• [TASK REQUIREMENTS]:
a – In one to three sentences, explain why the sociology notes say a research question should be neither too vague nor too narrow.
b – Please repeat the sociology notes word for word, starting with "Sociology: Scientific Method" and going on through "as a framework.".

Sociology: Scientific Method and Research Methods Notes

Scientific Method in Sociology: Overview

  • Social science research is grounded in gathering and analyzing empirical evidence.
  • Quantitative sociologists often develop hypotheses to explain a social phenomenon they’re interested in (e.g., voting patterns).
  • The field includes debates about whether to strictly follow the scientific method or adopt alternative approaches; some critique the method, but many still use it as a framework.
  • The scientific method in sociology involves testing theories about the social world using evidence to confirm, disprove, or challenge those theories.
  • Example given: a study finding that victims of violent crime are more likely to vote Republican. A theory (victimization and voting) is tested using a survey of a random sample of the American population.
  • Key takeaway: you start with a theory or question, gather evidence, and then assess whether the evidence supports or challenges the theory.

Steps of the Scientific Method (as highlighted in the course textbook)

  • 1) Ask a research question
    • Should be neither too vague nor too narrow.
    • Examples of good scope: broad enough to be relevant beyond a single classroom, but specific enough to be researchable (e.g., how does class size or instructor characteristics influence student participation).
    • Avoid overly broad questions like "How does society function?" or overly narrow classroom-specific questions without broader applicability.
  • 2) Consult existing sources (literature review)
    • Use scholarly sources (e.g., Google Scholar) to familiarize with prior findings, theories, methods, contradictions.
    • Acknowledge that no one reads every article; aim to understand foundational and controversial work, recent developments, and gaps.
    • The goal is to build on previous work and identify how your study fills a gap or resolves conflicting results.

• [SUPPLIED DATA]:
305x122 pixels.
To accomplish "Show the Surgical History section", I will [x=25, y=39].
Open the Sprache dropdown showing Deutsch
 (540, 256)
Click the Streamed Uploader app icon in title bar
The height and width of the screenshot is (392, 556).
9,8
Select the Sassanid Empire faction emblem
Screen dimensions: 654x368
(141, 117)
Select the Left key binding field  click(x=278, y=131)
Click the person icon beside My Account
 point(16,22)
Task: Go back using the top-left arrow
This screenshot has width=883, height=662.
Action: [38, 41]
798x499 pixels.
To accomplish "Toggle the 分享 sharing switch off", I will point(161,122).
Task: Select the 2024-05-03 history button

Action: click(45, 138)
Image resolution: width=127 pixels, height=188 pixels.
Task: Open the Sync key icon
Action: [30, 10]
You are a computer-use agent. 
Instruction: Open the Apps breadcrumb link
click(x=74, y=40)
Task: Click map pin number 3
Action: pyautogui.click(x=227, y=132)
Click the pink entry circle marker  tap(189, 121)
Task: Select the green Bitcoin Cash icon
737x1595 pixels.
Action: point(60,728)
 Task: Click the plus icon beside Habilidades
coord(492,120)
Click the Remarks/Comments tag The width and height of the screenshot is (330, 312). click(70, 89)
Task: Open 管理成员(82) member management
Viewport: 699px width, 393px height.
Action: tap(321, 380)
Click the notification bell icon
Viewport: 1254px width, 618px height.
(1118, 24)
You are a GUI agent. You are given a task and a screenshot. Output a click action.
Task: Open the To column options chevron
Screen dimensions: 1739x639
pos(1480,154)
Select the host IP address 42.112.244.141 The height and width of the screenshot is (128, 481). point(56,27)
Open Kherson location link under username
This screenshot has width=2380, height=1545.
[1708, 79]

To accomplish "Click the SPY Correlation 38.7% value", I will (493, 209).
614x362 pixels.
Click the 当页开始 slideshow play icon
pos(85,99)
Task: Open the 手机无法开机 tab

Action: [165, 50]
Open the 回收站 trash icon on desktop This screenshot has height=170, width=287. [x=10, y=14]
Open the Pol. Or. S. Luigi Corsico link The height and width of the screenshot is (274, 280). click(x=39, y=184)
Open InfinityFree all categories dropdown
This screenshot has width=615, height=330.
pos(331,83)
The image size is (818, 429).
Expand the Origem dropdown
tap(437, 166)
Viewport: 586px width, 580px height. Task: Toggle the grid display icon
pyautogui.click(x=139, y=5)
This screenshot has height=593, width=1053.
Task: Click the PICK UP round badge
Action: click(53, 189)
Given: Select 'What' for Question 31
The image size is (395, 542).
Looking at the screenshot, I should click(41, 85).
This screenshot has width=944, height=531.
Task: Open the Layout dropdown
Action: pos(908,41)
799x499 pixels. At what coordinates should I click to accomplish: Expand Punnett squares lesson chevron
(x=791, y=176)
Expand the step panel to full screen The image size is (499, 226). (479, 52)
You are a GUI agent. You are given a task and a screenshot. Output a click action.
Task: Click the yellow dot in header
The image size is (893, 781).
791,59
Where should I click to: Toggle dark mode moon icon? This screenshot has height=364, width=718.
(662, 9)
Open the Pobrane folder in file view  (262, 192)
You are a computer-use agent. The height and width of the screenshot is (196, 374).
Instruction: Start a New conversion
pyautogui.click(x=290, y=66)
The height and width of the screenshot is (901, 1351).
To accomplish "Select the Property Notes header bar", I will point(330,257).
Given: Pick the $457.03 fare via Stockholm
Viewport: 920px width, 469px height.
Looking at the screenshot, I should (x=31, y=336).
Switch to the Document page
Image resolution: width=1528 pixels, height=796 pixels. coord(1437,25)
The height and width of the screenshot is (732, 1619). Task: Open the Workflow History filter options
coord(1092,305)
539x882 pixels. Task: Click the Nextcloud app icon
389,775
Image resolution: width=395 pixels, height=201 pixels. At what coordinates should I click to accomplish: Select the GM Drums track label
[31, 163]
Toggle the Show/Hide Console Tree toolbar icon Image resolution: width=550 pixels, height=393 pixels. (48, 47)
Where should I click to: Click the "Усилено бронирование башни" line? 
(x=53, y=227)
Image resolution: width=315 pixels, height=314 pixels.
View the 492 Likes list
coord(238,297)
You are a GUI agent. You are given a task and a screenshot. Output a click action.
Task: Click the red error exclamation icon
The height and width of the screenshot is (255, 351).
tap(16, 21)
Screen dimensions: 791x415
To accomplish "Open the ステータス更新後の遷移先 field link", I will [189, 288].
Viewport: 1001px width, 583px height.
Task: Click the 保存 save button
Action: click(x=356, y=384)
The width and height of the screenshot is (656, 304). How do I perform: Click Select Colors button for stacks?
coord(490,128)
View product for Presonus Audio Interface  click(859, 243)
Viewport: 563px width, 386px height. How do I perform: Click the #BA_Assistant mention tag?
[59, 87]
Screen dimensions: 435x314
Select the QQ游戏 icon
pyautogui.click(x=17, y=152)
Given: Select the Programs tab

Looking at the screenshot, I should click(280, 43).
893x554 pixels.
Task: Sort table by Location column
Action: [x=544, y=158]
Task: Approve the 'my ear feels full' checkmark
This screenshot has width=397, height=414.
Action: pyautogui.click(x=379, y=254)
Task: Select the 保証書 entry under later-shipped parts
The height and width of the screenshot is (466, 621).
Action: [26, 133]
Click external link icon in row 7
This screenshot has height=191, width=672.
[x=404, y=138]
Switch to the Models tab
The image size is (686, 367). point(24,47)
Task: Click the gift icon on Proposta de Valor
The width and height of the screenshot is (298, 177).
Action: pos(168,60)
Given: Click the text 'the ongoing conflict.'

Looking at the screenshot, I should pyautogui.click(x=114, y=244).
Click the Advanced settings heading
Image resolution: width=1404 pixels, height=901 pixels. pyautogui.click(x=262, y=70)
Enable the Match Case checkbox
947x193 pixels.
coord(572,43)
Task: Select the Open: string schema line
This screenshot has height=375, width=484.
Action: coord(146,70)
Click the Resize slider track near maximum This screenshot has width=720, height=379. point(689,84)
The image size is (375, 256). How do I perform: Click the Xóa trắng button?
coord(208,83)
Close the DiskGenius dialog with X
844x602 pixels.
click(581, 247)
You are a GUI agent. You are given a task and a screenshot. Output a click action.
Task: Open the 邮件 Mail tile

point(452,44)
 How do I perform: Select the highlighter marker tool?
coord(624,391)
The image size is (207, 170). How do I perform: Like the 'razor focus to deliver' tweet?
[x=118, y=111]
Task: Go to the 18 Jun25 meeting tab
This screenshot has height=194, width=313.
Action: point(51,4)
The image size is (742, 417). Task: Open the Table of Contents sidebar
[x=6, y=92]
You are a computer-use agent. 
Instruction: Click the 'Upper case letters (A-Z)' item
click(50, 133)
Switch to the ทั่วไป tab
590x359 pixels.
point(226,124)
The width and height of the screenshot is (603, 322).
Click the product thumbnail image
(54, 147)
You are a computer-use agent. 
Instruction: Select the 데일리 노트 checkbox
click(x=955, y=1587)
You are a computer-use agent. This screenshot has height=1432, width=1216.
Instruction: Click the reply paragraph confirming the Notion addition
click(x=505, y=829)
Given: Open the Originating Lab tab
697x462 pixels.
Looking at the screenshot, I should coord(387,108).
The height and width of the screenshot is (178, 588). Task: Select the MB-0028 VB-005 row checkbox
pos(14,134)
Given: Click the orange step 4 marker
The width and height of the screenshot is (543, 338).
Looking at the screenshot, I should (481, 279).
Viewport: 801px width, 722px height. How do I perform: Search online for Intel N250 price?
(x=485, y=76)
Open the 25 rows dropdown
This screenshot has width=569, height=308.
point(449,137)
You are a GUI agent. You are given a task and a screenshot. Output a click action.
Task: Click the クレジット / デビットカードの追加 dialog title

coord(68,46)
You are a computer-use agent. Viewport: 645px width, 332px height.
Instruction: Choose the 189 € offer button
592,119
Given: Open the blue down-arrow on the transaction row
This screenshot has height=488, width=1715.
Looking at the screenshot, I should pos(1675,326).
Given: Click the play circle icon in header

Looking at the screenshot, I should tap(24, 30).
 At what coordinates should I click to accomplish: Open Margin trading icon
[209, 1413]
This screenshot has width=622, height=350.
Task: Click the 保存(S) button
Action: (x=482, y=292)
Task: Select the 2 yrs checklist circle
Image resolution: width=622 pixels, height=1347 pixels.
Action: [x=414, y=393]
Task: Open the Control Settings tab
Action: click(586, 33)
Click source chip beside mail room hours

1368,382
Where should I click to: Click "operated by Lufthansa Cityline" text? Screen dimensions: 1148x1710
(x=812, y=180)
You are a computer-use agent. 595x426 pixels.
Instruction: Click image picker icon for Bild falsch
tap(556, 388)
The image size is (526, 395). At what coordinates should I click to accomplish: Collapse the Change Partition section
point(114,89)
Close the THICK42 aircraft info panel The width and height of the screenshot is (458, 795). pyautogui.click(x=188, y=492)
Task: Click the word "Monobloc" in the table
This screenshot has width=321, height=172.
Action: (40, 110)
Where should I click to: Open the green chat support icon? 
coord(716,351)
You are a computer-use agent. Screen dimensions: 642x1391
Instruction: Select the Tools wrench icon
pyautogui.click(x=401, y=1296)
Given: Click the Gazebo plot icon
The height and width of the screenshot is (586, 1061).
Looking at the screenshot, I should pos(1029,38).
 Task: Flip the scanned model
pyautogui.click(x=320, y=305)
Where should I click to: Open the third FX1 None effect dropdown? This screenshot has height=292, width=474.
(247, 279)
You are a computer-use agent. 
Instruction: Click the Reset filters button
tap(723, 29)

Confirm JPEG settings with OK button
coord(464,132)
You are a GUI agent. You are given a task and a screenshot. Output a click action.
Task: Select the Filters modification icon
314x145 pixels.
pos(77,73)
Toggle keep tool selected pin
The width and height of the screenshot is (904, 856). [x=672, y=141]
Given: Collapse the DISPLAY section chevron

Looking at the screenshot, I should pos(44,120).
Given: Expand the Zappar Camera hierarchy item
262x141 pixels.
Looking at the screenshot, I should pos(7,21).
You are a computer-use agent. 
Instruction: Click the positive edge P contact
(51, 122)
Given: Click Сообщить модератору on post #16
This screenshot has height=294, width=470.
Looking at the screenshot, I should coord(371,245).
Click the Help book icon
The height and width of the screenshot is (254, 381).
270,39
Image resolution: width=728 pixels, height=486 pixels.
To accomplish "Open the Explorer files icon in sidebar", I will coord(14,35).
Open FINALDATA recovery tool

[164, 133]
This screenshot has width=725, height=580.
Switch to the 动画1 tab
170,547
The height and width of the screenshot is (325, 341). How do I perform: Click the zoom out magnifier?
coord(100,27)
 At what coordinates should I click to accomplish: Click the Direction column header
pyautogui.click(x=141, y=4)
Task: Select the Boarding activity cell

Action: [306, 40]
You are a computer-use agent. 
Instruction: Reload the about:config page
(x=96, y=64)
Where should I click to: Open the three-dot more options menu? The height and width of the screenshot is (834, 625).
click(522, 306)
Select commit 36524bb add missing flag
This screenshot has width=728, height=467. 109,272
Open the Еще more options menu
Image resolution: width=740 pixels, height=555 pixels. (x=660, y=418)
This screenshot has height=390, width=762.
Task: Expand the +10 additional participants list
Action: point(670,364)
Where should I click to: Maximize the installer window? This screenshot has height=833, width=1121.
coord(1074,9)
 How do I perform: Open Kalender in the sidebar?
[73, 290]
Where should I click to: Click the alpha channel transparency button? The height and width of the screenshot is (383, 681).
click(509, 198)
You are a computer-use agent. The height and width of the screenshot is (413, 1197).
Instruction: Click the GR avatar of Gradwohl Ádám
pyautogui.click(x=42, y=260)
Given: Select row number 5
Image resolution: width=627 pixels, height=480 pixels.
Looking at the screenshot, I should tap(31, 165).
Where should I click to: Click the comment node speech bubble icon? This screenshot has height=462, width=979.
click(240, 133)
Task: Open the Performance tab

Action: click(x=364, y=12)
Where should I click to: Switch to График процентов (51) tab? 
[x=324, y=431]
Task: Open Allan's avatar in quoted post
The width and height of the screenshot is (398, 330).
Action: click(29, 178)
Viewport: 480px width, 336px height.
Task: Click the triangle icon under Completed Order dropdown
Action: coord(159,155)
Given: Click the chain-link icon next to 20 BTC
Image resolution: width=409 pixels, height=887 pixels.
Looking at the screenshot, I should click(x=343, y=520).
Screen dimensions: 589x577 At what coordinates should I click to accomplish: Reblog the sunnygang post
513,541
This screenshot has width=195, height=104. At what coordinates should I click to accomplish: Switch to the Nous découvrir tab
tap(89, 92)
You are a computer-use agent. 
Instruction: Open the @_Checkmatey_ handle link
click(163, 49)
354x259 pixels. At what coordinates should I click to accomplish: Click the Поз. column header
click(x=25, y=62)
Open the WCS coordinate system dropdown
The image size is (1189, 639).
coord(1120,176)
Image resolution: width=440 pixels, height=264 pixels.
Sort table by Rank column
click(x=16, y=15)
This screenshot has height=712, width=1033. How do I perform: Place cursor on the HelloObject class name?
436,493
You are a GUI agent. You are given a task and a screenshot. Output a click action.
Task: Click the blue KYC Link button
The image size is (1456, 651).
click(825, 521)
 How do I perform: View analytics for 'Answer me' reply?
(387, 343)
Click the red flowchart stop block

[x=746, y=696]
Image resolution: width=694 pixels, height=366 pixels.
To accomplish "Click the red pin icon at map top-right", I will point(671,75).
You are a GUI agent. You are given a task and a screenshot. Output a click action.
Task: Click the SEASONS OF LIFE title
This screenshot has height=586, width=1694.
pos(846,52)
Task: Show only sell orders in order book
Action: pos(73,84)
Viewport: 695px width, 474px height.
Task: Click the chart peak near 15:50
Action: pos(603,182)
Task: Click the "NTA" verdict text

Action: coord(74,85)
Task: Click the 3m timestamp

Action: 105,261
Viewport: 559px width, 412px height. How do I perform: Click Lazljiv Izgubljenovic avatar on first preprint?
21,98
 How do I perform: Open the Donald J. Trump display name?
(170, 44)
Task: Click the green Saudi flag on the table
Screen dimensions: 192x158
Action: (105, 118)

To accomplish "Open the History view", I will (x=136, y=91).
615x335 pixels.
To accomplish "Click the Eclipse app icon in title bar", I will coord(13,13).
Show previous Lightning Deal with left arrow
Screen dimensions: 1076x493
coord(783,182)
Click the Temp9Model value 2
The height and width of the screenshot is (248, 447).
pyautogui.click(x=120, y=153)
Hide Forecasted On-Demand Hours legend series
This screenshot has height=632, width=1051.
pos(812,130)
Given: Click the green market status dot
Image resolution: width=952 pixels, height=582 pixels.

• [ANSWERS TO THE TASKS]:
a – A research question should be broad enough to matter beyond a single classroom but specific enough to be researchable. An overly broad question like "How does society function?" can't be studied effectively. An overly narrow, classroom-specific question lacks broader applicability.

b –
Sociology: Scientific Method and Research Methods Notes

Scientific Method in Sociology: Overview

  • Social science research is grounded in gathering and analyzing empirical evidence.
  • Quantitative sociologists often develop hypotheses to explain a social phenomenon they’re interested in (e.g., voting patterns).
  • The field includes debates about whether to strictly follow the scientific method or adopt alternative approaches; some critique the method, but many still use it as a framework.